Everyone’s financial situation is different, and mobile-first banks tend to be best for people with basic needs. As mentioned, these companies ― especially Simple and Chime ― specialize in offering credit and checking accounts, with some valuable features that make it easier for people to manage their money.
That said, all three of the banks we’ve discussed so far offer one crucial feature: the ability to cut and send checks right from inside their respective apps. Paper checks will seem passé to some, but some situations still require them ― paying rent springs to mind. In general, though, checks generated by these bank apps take three to nine business days to be delivered, so you’ll need to be mindful of your timing.
Other offerings common to traditional banks are less common with these banking startups. Of the mobile-first banks we’ve discussed so far, only Simple provides joint accounts and secondary debit cards for couples and families. The way the company handles joint accounts is quite clever, too: Users get notifications every time one of the other account holders makes a purchase, and customizable controls allow everyone involved to strike the right balance between financial privacy and transparency.
Varo is the real standout here. While it currently works with the Bancorp Bank to furnish users with accounts, it applied for a national bank charter in late 2017 to become a full-fledged financial institution itself. Not long after that filing, Varo began offering personal loans with three- or five-year terms to qualifying customers who wanted to consolidate their debts. That’s basically unprecedented for a mobile-first bank, and, should everything go all right with its charter application, the bank could soon offer a wider assortment of financial products and services.
What are the downsides to mobile-first banking?
The biggest one is easy to guess: You’ll never be able to walk into a branch and get immediate, in-person service. Depositing hard currency into your accounts can be tricky, too ― Varo and Chime allow you to add money at participating Green Dot locations, but transaction fees of up to $4.95 can be charged by the store in question ― definitely not ideal. If those are things you simply can’t live without, you’re better off sticking to your traditional bank. Very few mobile-first banks offer fee-free ATM access; if you’re a Simple or Chime customer, get used to seeing notifications for those surcharges. Many accounts offered by mobile-first banks also let you earn a small amount of interest, though some are better than others: Simple offers 0.01% APY, while at the time of this writing Varo savings accounts offer 1.35% APY. You’ll also have to be a US citizen to open an account, at least for the companies I’ve mentioned already.
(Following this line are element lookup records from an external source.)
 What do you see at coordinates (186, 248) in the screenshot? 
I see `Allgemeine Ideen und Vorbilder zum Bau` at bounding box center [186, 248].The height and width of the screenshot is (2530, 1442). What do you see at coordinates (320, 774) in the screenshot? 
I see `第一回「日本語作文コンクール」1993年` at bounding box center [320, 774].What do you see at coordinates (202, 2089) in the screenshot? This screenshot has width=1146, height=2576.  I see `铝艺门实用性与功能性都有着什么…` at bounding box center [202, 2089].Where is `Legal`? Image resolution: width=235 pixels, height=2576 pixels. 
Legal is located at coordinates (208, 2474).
Some people are drawn to the idea of working with new banks because they’re separate from the stodgy incumbents. As it turns out, though, the dividing line between the two can blur without notice. Simple started off as a partner of the Bancorp Bank before it was acquired by Spanish banking group BBVA in 2014. As a result of the buyout, Simple eventually had to migrate its accounts from its original banking partner to BBVA ― a process that required users used to frictionless finances to provide the information needed for a new bank account and set up their direct deposits again. For some, the process wasn’t pretty. In certain cases, existing Simple/Bancorp accounts didn’t meet the criteria required for BBVA bank accounts, leaving those customers out in the cold entirely. The experience for Simple’s remaining users is about as solid as it used to be, but the situation makes clear that mobile-first banks are subject to similar market pressures as more traditional ones.
Ultimately, if you’ve had a long-standing relationship with a bank and you’re not completely fed up with it, you should probably just stay where you are. But for that growing slice of the millennial workforce who don’t have those kinds of financial entanglements, or those who truly prefer the convenience of managing their finances with a few taps on a screen, taking the plunge on a mobile bank may be well worth it.